Apparently, Facebook has determined that my name defined is sensual goddess. I laugh. I know what my name stands for and it is NOT that; nor is my sexual behavior any way near that notion. Manipulative, maybe, but you will soon find out my attitude toward bedroom shenanigans.
First, and foremost, this is my personal experience and not everyone's is the same. Reaching 40, I realized that I am very comfortable with my sexuality. I may not be totally happy with how I look naked or in certain clothes, but when the lights are dim, those feelings go out the window. It's time to be selfish and feel great! I wish I were like this in my younger years, so confident and comfortable in my own skin but I guess it's part of trial and error.

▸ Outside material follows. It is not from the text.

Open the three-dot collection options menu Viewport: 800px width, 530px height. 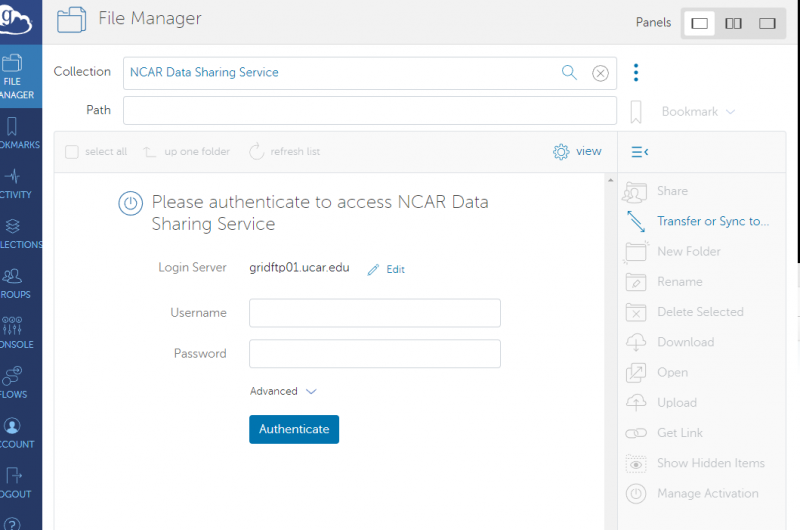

Basically, college life is where you really party. I'm not sure how in the world I partied until 5am and maintained my part time job and school work. No clue. I have to say I had FUN. Lots and lots of FUN from this continent to Europe and back. I'm surprised I'm still able to function as I do. Occasionally, my neurons pop and I forget where I am at, or forget what I was going to say, and I attribute it to my 20s. During that time, Madonna was breaking rules and there were movies like Basic Instinct to tantalize our imagination.
Now there's 50 Shades of Gray and Magic Mike. Blah. I get it for those that never had a wild youth or limited experimentation into the "dark" side. Thinking about Shades exhausts me. I am in no mood to be submissive. Nope. Not going to happen.
I guess I have been pretty fortunate that I was never coaxed into doing something I didn't want to. Maybe it was my very verbal stance on certain areas of intimacy. I really didn't have a partner that pushed the subject on let's say, anal sex. I made it loud and clear, "You want to have anal sex? Sure! I will just whip out this dildo and you can bend over." Silence. Oh well.
Then, there's good ol' menage a trois. Me with Daniel Craig and Henry Cavill. Heaven. Or how about the male members of the Avengers or better yet that program the Vikings! Holy cow would that be fun!! Oh...did I disappoint you? You had another idea? Hmmm. Sorry dude, not interested in women. Never have been.
I have been approached by the same gender in the past with comments like, "once you try it with me, you will never go back." Ugh. Blah. I like tall, brawny men. Let's just leave it there.
Yeah, I'm a sensual goddess alright!